GIMME SHELTER
Misérabilisme luxueux
Tout d’abord, répondons à la question qui vous brûle les lèvres à la simple lecture du titre : non, les Rolling Stones ne jouent pas dans ce film, et leur fabuleuse chanson, surtout célèbre pour avoir été entendue dans à peu près tous les films de Martin Scorsese, est ici aux abonnés absents. Ensuite, précisons que le seul intérêt de la chose réside dans le fait de voir Vanessa Hudgens en pleine désintégration de son ancienne image d’égérie des studios Disney. Rien de neuf, me direz-vous : Harmony Korine s’en était déjà chargé avec l’uppercut "Spring Breakers". Ce qui est nouveau, par contre, c’est d’avoir fait de ce contre-emploi un argument de vente de premier choix pour conférer un peu de relief (surtout commercial) à une énième quête de rédemption misérabiliste comme il en pullule treize à la douzaine chaque année au cinéma. À une époque où la trashitude est en passe de devenir la norme chez de jeunes artistes ultra-médiatisés (il suffit de voir le cas de Miley Cyrus…), cette stratégie commerciale en deviendrait presque vulgaire. Le film, lui, en convoque les pires symptômes.

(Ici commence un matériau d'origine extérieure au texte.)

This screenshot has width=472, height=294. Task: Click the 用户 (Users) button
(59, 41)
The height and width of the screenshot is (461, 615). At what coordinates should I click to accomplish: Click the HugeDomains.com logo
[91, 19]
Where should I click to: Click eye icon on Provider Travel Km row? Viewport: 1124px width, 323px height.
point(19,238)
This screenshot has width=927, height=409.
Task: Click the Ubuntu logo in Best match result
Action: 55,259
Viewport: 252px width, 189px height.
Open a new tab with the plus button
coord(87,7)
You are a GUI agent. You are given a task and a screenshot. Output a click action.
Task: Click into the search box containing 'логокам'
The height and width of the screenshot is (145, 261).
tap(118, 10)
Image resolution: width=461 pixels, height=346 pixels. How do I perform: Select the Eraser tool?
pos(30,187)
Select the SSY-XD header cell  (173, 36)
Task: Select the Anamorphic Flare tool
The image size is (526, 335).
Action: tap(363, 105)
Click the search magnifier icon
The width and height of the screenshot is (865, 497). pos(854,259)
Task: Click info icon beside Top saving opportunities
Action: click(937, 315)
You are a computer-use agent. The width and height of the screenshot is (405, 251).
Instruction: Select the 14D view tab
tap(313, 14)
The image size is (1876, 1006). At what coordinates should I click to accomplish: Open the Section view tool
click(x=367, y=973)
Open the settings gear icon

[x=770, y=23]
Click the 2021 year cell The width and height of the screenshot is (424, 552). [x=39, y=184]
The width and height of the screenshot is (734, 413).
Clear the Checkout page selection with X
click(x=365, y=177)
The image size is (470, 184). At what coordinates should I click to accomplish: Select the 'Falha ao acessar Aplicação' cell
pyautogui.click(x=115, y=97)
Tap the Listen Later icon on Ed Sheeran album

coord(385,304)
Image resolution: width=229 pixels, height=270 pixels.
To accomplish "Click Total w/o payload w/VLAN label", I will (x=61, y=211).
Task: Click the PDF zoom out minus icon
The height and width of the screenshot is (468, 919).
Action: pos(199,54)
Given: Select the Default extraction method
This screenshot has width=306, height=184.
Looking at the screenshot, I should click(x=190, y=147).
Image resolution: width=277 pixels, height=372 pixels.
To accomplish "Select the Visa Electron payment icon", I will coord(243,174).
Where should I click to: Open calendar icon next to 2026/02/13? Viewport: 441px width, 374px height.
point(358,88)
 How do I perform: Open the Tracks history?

Langage châtié, look destroy, coiffure à la garçonne, violence dans les bras, bébé dans la poitrine, tatouages par-ci, vomi par-là, de la larme par hectolitres : c’est certain, Vanessa donne de sa personne pour se rendre crédible dans la peau d’une adolescente borderline. "Gimme Shelter" n’est donc axé que sur elle, convoquant à côté tout ce que le cinéma indépendant américain peut produire de pire sur l’exploitation d’un sujet sociétal : le fait divers comme inspiration première, le tournage caméra à l’épaule, l’image granuleuse, les contrastes délavés, les décors sordides, les plans un peu dégueus, les seconds rôles à la ramasse (Rosario Dawson, pas crédible une seule seconde en mère toxico), les murs que se prend l’héroïne, les leçons de morale qu’elle récolte à chaque fois, le prêtre qui ramène la brebis égarée dans le droit chemin, le final consensuel à pleurer, etc… Rien ne manque à l’appel dans cette compilation de poncifs.
Toutefois, rien ne sera plus exaspérant que de subir l’énième couplet sur la lecture des versets bibliques comme seule porte de sortie à la délinquance, ou encore celui sur la maternité comme outil de rédemption pour jeunes filles en voie de perdition (parce qu’avorter, c’est moche). Ce genre de prêchi-prêcha pro-life, asséné avec un sérieux pontifiant, se suffirait déjà à lui-même en matière de repoussoir s’il ne s’accompagnait pas d’effets de style monstrueusement hypocrites, censés surligner la présence de la beauté dans la laideur par le biais du marketing le plus opportuniste. N’hésitons donc pas à griller l’exemple le plus édifiant : au beau milieu d’une bande-son déjà riche en enjoliveurs musicaux, le superbe Born to die de Lana Del Rey sert ici à accompagner l’errance de l’héroïne au beau milieu d’un quartier pourri, à un moment donné où celle-ci semble au fond du trou. Hélas, ici, cette chanson est comme un pansement que l’on ne peut s’empêcher de gratter : si on l’enlève, il ne reste rien d’autre qu’une croûte, pour le coup très vilaine à regarder.